Crossing Point
The American Revolution has begun, and is threatening to spill out of Boston in April 1775 when Guy Watson, slave to Rhode Island’s Hazzard family, is hired out by his master as a carpenter. Hiring out Guy’s services has often happened before, but this time is different. Guy is not on his way to a Newport family, but to Charlestown, Massachusetts. There, he helps create fortifications across the river from Boston at Breed’s and Bunker Hill.
Something else strikes Guy as ominous. Master Hazzard is a British sympathizer, and tells Guy to keep his ears open, especially about American troops, and tell what he learns to a messenger that he will send. Hazzard makes clear that Guy’s future depends on his reports, along with the future of the woman Guy loves.
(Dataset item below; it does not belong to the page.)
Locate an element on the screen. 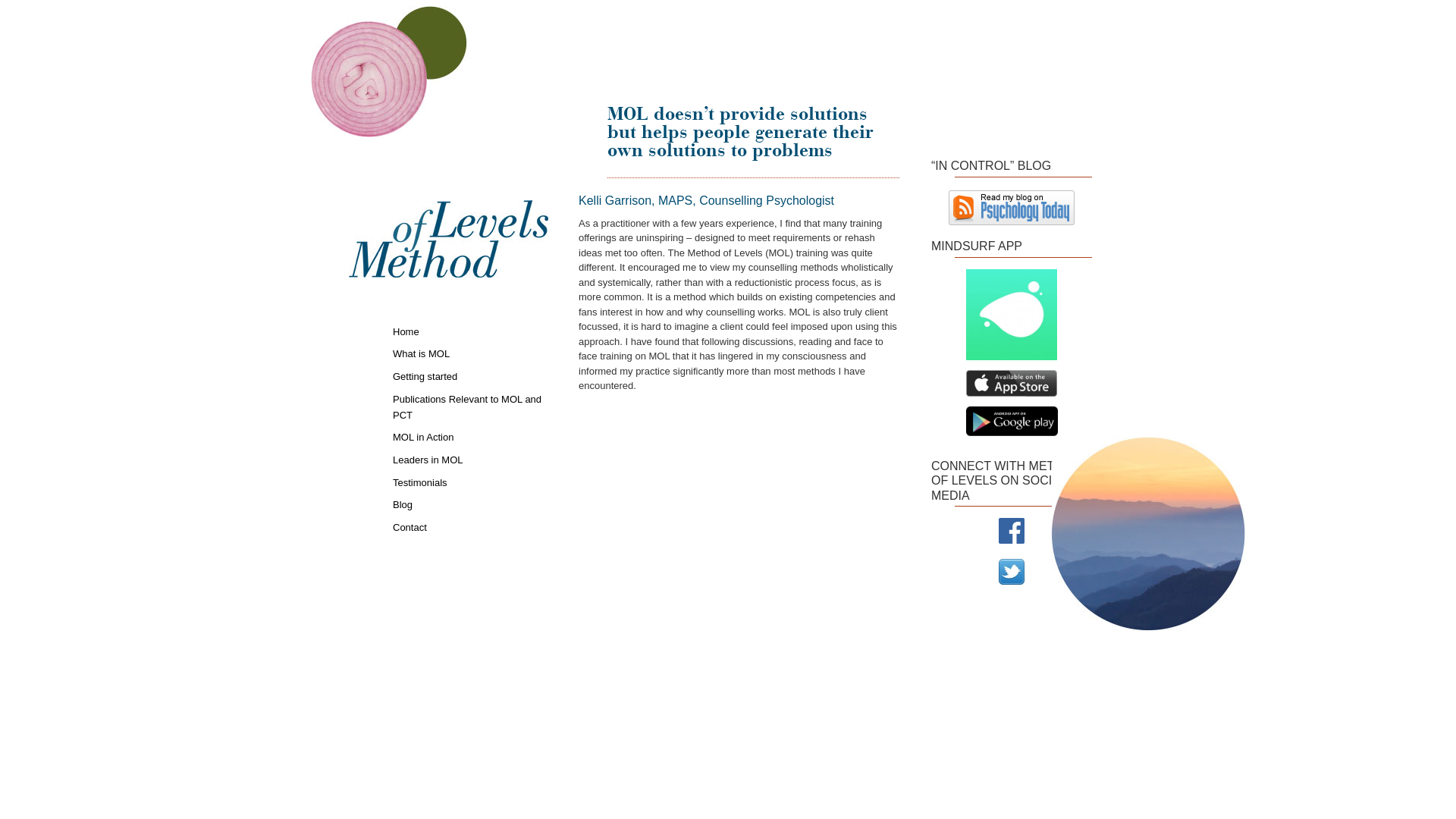  'Leaders in MOL' is located at coordinates (469, 458).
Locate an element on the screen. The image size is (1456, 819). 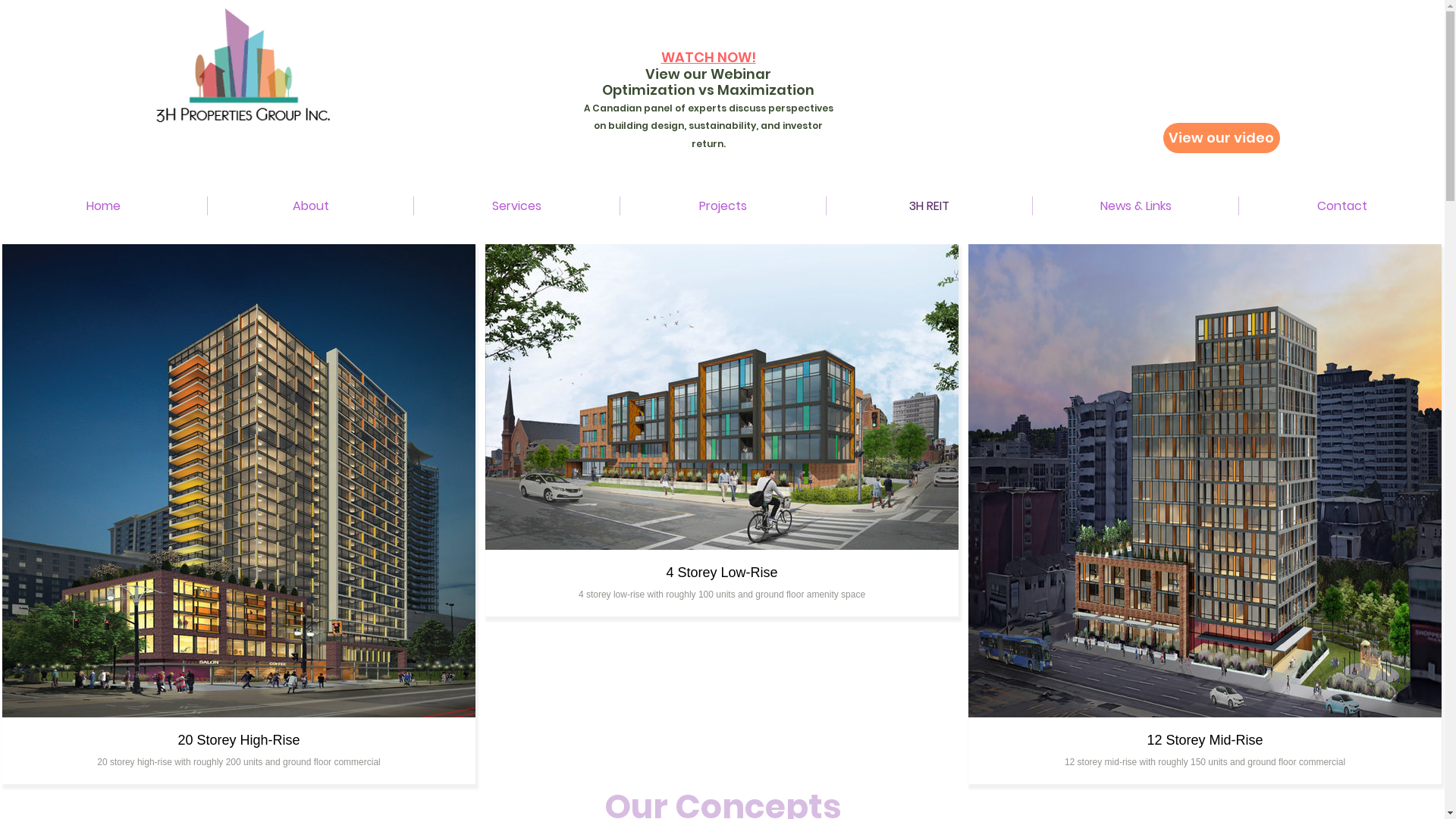
'Projects' is located at coordinates (722, 206).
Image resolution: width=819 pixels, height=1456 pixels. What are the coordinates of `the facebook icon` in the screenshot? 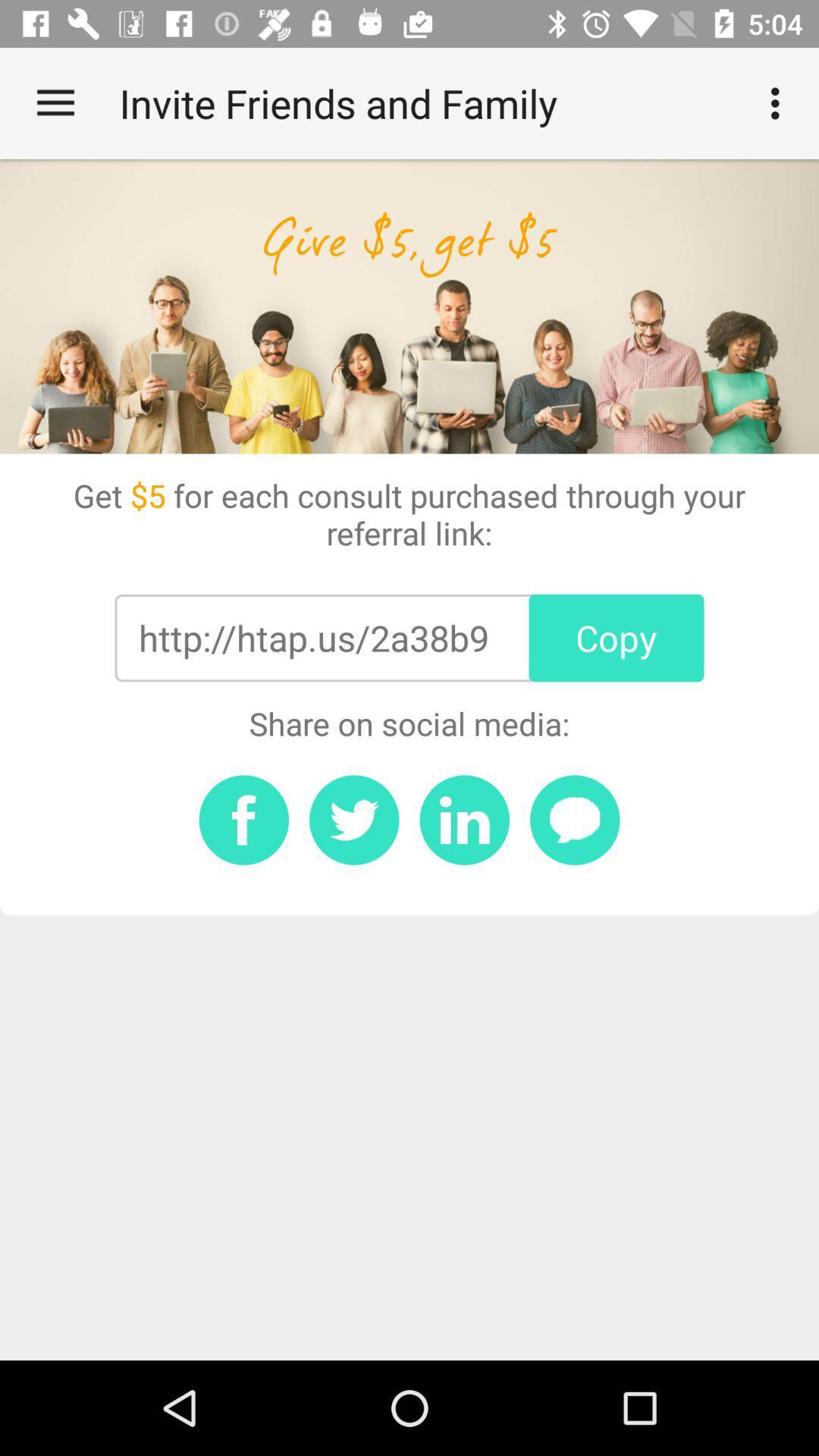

Thus begins Crossing Point, James Glickman’s elegant historical novel centered on lesser-known events of the early Revolution, back when the name Benedict Arnold meant “hero,” not “traitor.” Guy becomes a shocked eyewitness to the brutal slaughter of British soldiers at Breed’s Hill, and participates in the grueling overland trek from Maine’s coast to Quebec City. Once more he sees disaster during the futile siege of that armored citadel by exhausted, starving American troops.
Glickman does a terrific job of fleshing out historical events with thoroughly believable characters from all strata of society from slave to General Washington. He follows the historical record closely, and paints events in glowing detail that seizes the imagination of even the most jaded reader. I couldn’t recommend Crossing Point more highly.